▶ _WORK TASK_: Skip the pictures and restate, word for word, the lines from the one containing "The height and" to the end of the data below.

▶ _Items from a data source_:

========

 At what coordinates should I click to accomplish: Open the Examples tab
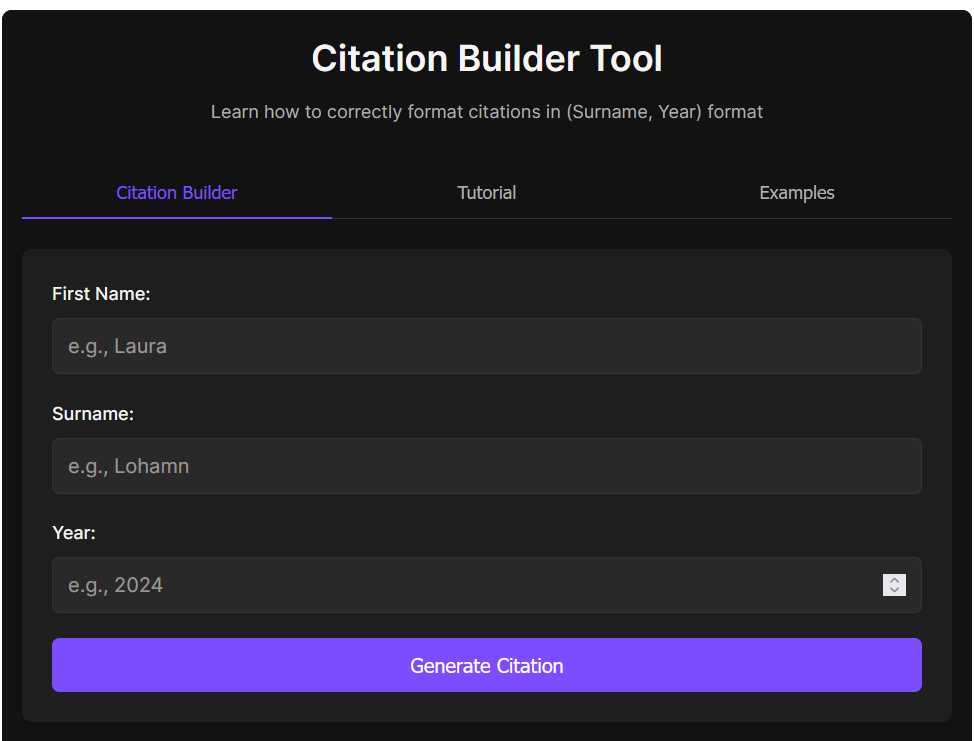796,193
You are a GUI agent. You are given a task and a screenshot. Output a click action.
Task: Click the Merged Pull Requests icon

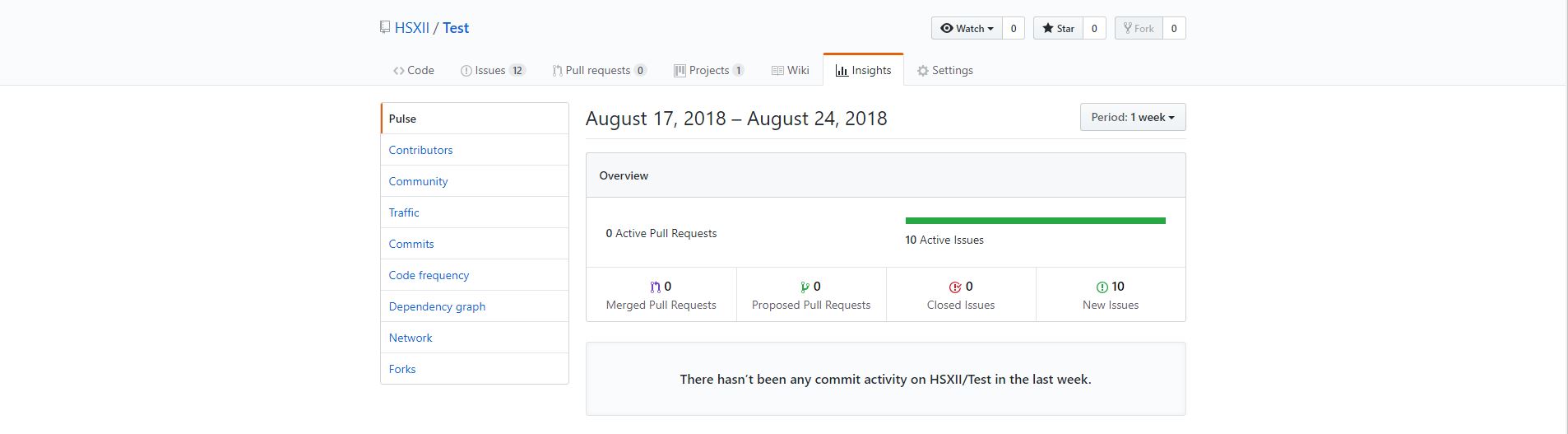pos(655,287)
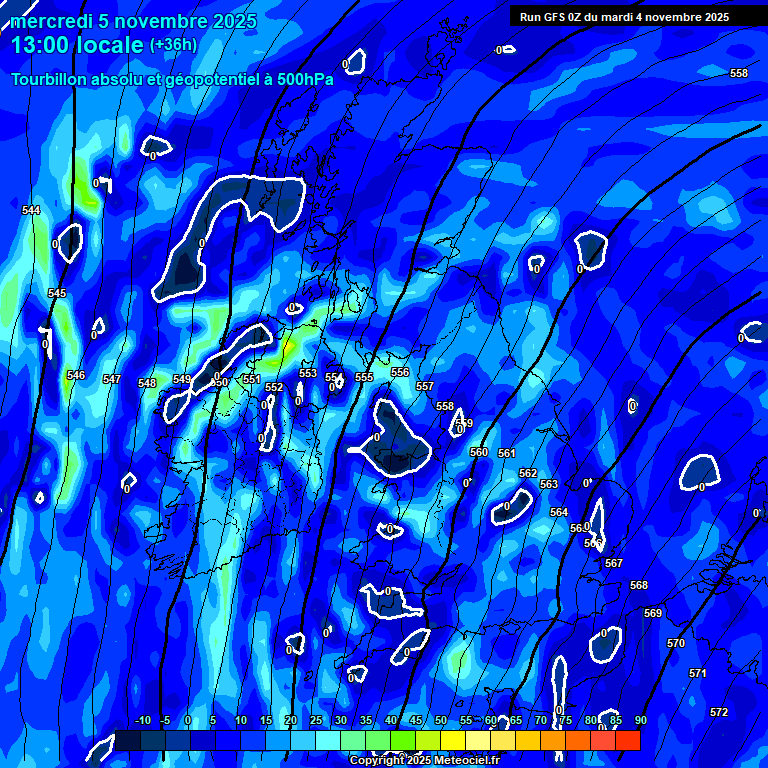Select the 'mercredi 5 novembre 2025' date title
The image size is (768, 768).
pyautogui.click(x=134, y=21)
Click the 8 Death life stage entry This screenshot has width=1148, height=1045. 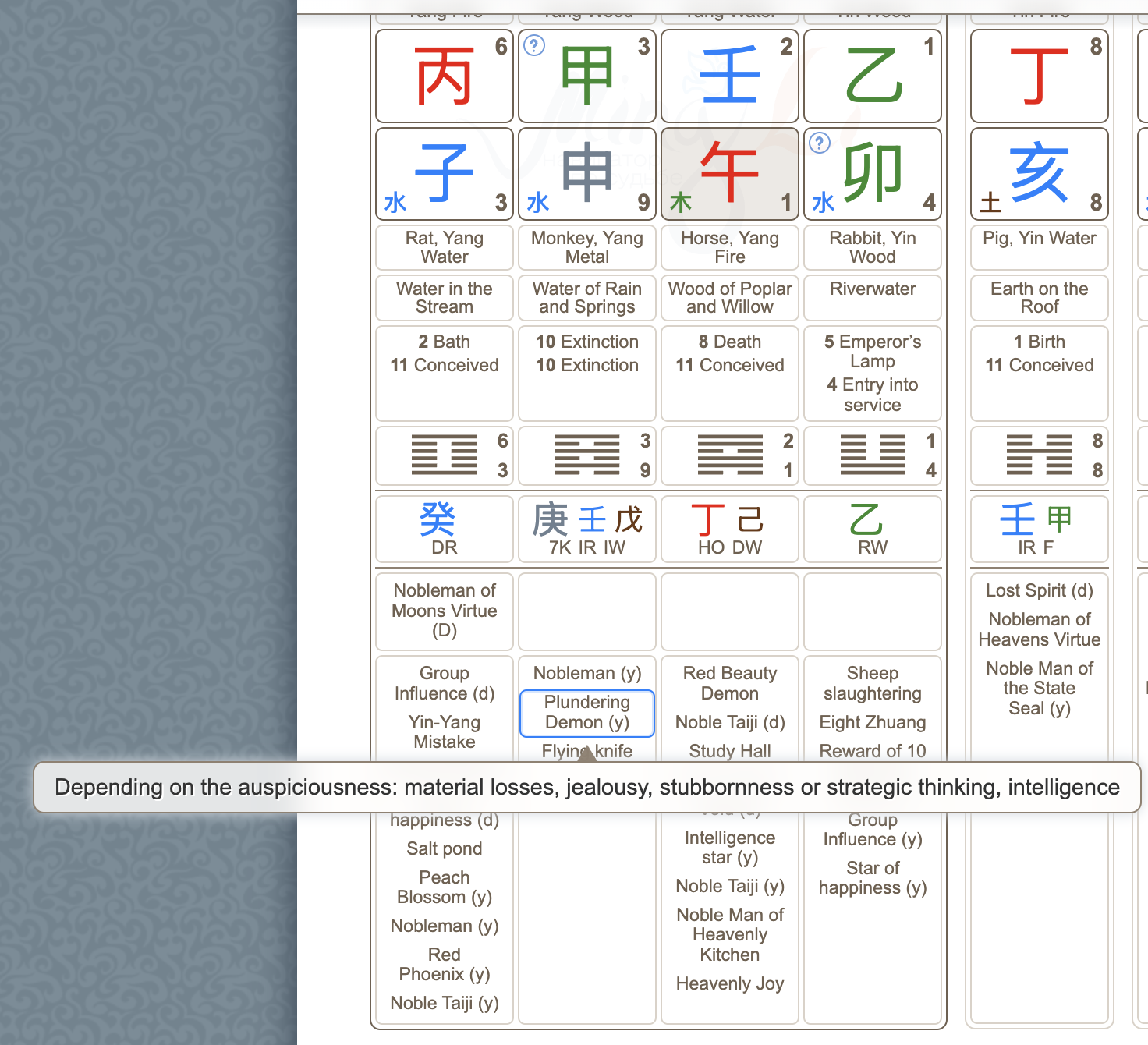(729, 341)
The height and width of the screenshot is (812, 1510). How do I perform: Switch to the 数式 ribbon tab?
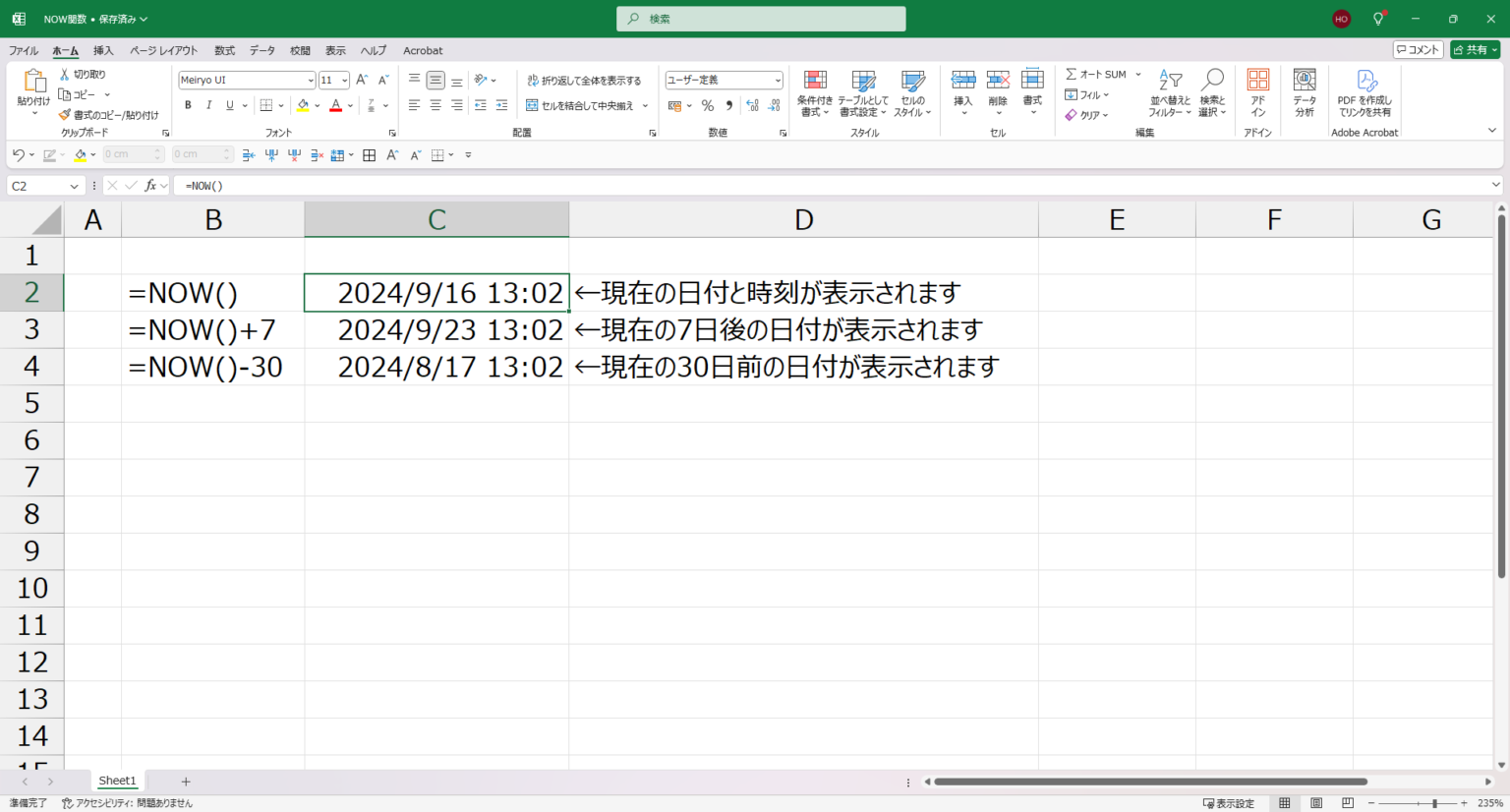224,50
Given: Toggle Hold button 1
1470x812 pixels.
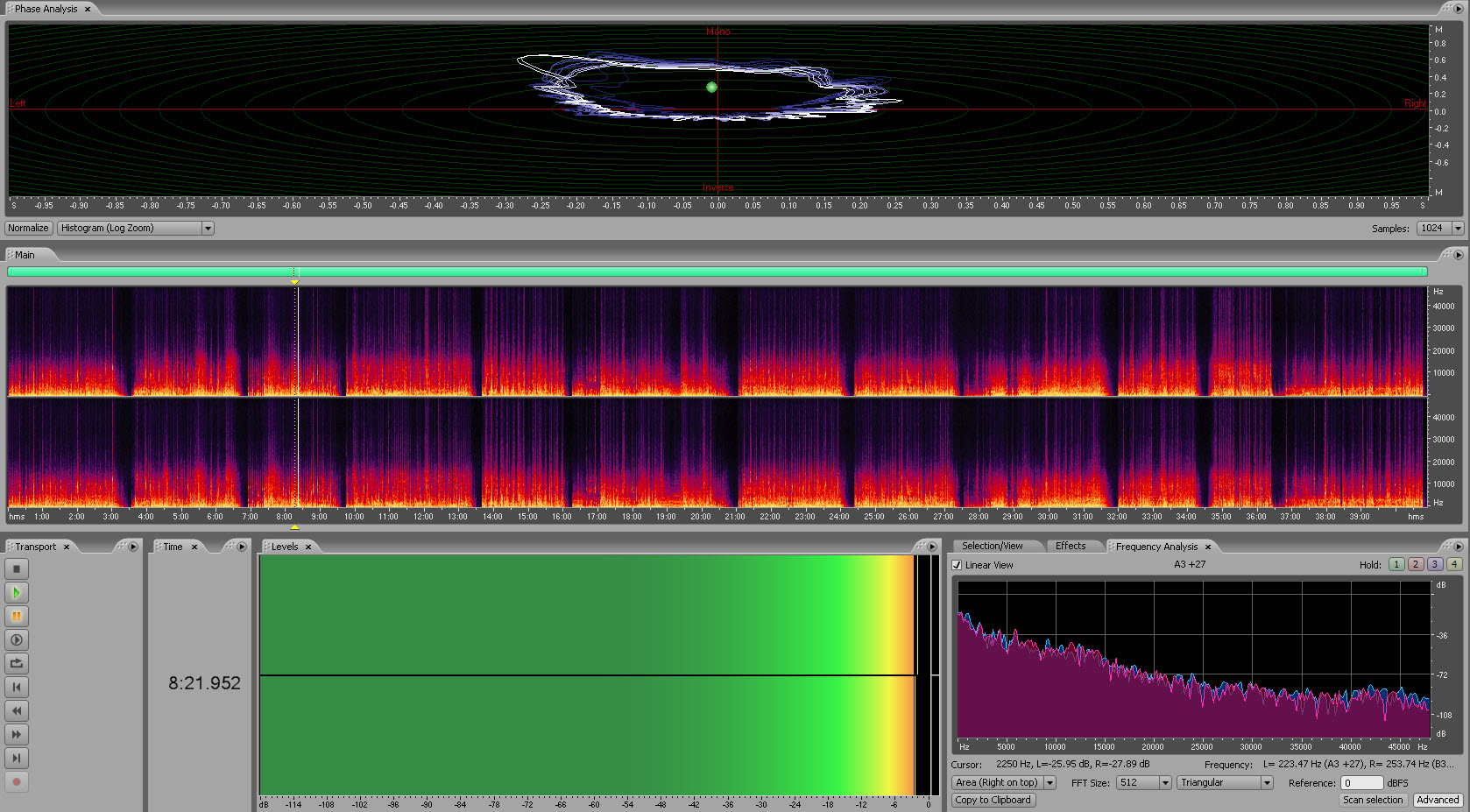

========

▶ _YOUR RESPONSE_:
The height and width of the screenshot is (812, 1510). How do I perform: Switch to the 数式 ribbon tab?
224,50
Given: Toggle Hold button 1
1470x812 pixels.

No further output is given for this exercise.